:: Texte à lire ::

-=-=-

La jeunesse est moins encroûtée que les vieux, dans des habitudes dont ces derniers ne supposent pas qu’on puisse en sortir. Les jeunes de tous les pays comprennent que ça ne tourne pas rond. Ils protestent véhémentement. Ils comprennent confusément que, puisqu’il est impossible de supprimer ces absurdités dans l’Economie qui nous régit, il est normal, obligatoire, sage, de changer d’Economie. Pas en ajoutant quelques millions de plus en faveur de telle branche au détriment de telle autre, aux frais des contribuables, car cela ne transformera rien, que ce soient les Gaullistes ou les F.G.D.S. qui emploient ces emplâtres sur jambe de bois.

L’économie dans laquelle nous sommes enlisés n’a pas de difficultés à produire mais ne peut VENDRE la production. Ce ne sont pas les richesses qui manquent. On pourrait, tout de suite, augmenter considérablement les quantités et la qualité de tout ce dont on a besoin ou désire dans notre pays. Cela pour tous, sans rien enlever à personne. Pour ce résultat il suffit simplement d’instaurer une Economie dans laquelle la Vente et l’Achat soient supprimés. Cette Economie, étudiée dans des écoles depuis plus de quatre-vingts ans et surtout depuis quarante ans dans tous ses détails, s’appelle Economie de Distribution ou ECONOMIE DISTRIBUTIVE.

Comme il est beaucoup plus facile de distribuer que de vendre, elle est incomparablement moins compliquée que l’Economie mercantile qui nous régit. Elle supprime des millions de parasites, ceux qui ne créent ni richesses ni services. Ils pullulent dans notre régime périmé. L’Economie distributive les utilise à des besognes rémunératrices. Elle supprime les fonctionnaires, les intermédiaires en surnombre, tous ceux qui passent leur temps à écrire pour signifier que tel bien appartenant à Pierre, passe à Paul. Ce oui n’intéresse nullement la nation, n’augmente pas le bien commun de la collectivité, dont la richesse totale n’est pas modifiée par ces transactions internes.

-=-=-

:: Données disponibles ::
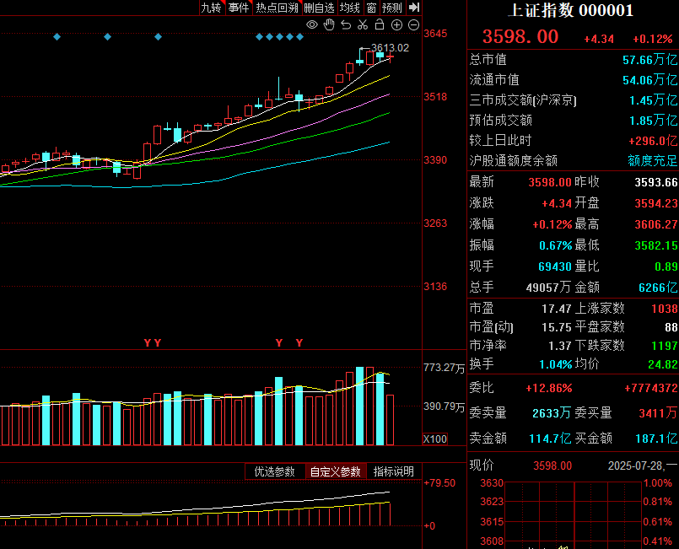
Task: Zoom out with the minus circle icon
Action: point(412,24)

-=-=-

:: Actions demandées ::
a: Résumez en deux phrases le texte sur l'économie distributive.
b: En vous appuyant sur le texte sur l'économie distributive, répondez aux questions ci-dessous en numérotant vos réponses de la même façon.
(i) Quels deux groupes le texte cite-t-il comme employant des « emplâtres sur jambe de bois » ?
(ii) Depuis combien de temps l'économie distributive est-elle étudiée dans des écoles ?
(iii) À quoi l'économie distributive utilise-t-elle les parasites ?

:: Réponses dans l'ordre ::
a: Selon le texte, les jeunes de tous les pays comprennent que l'économie actuelle ne tourne pas rond et qu'il faut en changer, plutôt que d'ajouter quelques millions en faveur d'une branche aux frais des contribuables. Il présente comme solution l'économie distributive, qui supprime la vente et l'achat, permettrait d'augmenter pour tous la quantité et la qualité des biens, et supprime les parasites, les fonctionnaires et les intermédiaires en surnombre.

b:
(i) Les Gaullistes et les F.G.D.S.
(ii) Depuis plus de quatre-vingts ans, et surtout depuis quarante ans dans tous ses détails.
(iii) À des besognes rémunératrices.